System Monitoring in Cloud Manager is done by observing the individual instances within an environment and tracking a variety of metrics for each instance. Each metric has two defined thresholds – a warning threshold and a critical threshold .
If a metric is over its critical threshold, it is considered to be in a critical state; if a metric is over its warning threshold (but below its critical threshold), it is considered to be in a warning state. The thresholds are set by Adobe Managed Services and can be visualized in Cloud Manager. In most cases, thresholds are consistent between customers, but there are cases where Adobe Managed Services will modify thresholds to match specific customer requirements. Questions about the thresholds should be directed to your Customer Success Engineer (CSE).
System Monitoring Overview Page
The System Monitoring Overview page lists the monitored environments in the program and reports on their high-level health across four separate categories:
The status in each category is a summary of individual metrics – if any metric in a category is in the critical state, the whole category is in a critical state for the purpose of the overview page. The same summarization can be viewed at an environment level and at an instance level.
By default when navigating to this page, the production environment instances are visible, but other environments can be opened as well.
Cloud Manager Reports Overview
Cloud Manager Reports provide a view into the Program's Environments and AEM instances through a set of charts that report on and track a variety of metrics for each AEM instance. Refer to the video below for more details.
System Monitoring Detail
To view the details of specific metrics, you can either click on one of the categories in the left navigation or click on one of the category indicators for a specific instance. Each detail page shows a series of graphs for the metrics within that category. You can either view the metrics for all instances in an environment or for a specific instance. You can switch between the environment and instances using the dropdown boxes in the top-right corner.
The navigation on the left will show the available metrics within the currently selected category for which there is data for the currently selected environment and instances.
An individual graph will show the status and a graph of the data over time along with the thresholds. If multiple instances are displayed, each instance's data will be on a separate series.
Individual series can be hidden on a graph by clicking on the series in the legend. For example, if you click on the warning threshold series, you will see only the critical threshold.
- Load Per Core: the number of process which are being executed by the CPU or are in a waiting state averaged over a one (load1), five (load5), and fifteen (load15) minute period.
- Process Count: the number of processes currently open.
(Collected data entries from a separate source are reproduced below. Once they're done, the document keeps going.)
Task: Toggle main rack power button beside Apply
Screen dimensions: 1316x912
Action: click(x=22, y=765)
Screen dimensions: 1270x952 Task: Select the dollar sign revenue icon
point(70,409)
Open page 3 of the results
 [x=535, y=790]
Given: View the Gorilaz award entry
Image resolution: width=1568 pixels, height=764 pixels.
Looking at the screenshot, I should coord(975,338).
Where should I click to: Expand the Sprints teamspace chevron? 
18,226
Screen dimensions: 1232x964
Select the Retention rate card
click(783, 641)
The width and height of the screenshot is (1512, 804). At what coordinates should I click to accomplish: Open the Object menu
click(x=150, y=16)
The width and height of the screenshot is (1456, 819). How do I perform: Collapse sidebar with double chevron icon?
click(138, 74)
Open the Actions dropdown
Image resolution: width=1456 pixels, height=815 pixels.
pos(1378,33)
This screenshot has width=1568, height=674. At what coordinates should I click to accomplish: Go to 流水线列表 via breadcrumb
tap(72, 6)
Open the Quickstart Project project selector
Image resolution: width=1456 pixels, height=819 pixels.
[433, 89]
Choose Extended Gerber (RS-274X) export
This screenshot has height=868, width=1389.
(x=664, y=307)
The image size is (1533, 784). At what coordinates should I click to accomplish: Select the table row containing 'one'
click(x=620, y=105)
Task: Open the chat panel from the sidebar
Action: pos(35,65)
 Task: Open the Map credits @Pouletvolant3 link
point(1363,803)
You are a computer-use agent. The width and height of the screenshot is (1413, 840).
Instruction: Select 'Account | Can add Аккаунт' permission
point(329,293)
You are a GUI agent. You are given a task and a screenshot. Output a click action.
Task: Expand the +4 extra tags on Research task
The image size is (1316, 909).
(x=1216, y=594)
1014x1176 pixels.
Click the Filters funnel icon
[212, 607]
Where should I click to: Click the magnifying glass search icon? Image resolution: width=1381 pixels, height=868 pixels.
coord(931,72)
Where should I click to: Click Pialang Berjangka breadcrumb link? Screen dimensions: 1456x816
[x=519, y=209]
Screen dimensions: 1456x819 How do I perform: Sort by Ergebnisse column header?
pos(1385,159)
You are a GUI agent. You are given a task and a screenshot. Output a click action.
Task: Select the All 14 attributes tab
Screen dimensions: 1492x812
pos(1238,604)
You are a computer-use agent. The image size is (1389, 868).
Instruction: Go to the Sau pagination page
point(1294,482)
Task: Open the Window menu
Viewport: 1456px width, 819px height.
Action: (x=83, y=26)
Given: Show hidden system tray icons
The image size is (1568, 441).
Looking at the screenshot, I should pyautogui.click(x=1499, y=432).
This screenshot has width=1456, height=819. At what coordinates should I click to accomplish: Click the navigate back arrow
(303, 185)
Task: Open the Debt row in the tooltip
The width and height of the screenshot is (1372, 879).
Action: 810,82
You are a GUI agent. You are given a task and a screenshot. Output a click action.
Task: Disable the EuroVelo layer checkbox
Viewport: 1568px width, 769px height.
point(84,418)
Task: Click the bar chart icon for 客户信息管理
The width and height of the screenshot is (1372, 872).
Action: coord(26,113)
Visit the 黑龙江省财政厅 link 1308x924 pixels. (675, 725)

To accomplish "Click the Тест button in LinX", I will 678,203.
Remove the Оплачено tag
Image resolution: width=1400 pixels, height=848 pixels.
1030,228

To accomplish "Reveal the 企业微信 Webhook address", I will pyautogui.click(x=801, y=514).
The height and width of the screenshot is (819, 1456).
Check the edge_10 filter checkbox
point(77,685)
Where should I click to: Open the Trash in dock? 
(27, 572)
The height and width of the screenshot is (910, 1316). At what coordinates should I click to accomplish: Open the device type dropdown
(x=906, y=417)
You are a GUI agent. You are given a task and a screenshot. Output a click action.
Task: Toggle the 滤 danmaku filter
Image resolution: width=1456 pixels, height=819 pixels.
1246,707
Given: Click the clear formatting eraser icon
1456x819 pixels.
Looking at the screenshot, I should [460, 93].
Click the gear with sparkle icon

- User Count: the number of users with an active shell session.
- Memory Usage: the percentage of system memory currently allocated.
- JVM Memory (heap): the size (in Megabytes) of the allocated Java Heap.
- Old Generation Space: the percentage of JVM Old Generation memory currently allocated.
- CQ Port Check: The response time in seconds to access the AEM or Dispatcher port. There are different metrics for author, publish, and dispatcher.
- Disk Space: The used disk space (in Megabytes) for each mount point on the host. There are different metrics for each mount point. At minimum, you will see metrics for "/" and "/mnt", but additional mount point metrics may be available depending on the specific instance configuration.
- Folder Size: AEM Segment Store: The used disk space (in Gigabytes) for the AEM Segment Store.
- Replication Agent: The time, in seconds, for a test replication event. There are separate metrics for each replication agent.
- Dispatcher Flush: The number of items currently in the dispatcher flush queue.
Customers are able to see the performance of their production AEM environment relative to their contracted Service Level Agreement (SLA). This is available through a sub-menu on the Reports screen. For example, the graph below shows the monthly SLA attainment for 2018.
As with the system monitoring graphs, rolling over a data point shows the specific values for that month.
The Event Analysis section under this graph shows the set of incidents which occurred for the program during the currently selected year. Each incident has a time range, a cause, and a set of comments.
- Author Contract : This is the SLA defined in your contract with Adobe Managed Services for the author tier.
- AMS Author SLA : This is the measured uptime of the production author tier factoring incidents caused by Adobe or our vendors.
- Author SLA : This is the measured uptime of the author tier ignoring scheduled downtime such as maintenance windows.
- End User Contract : This is the SLA defined in your contract with Adobe Managed Services for the publish tier.
- AMS End User SLA : This is the measured uptime of the production publish tier factoring incidents caused by Adobe or our vendors.
- End User SLA : This is the measured uptime of the publish tier ignoring scheduled downtime such as maintenance windows.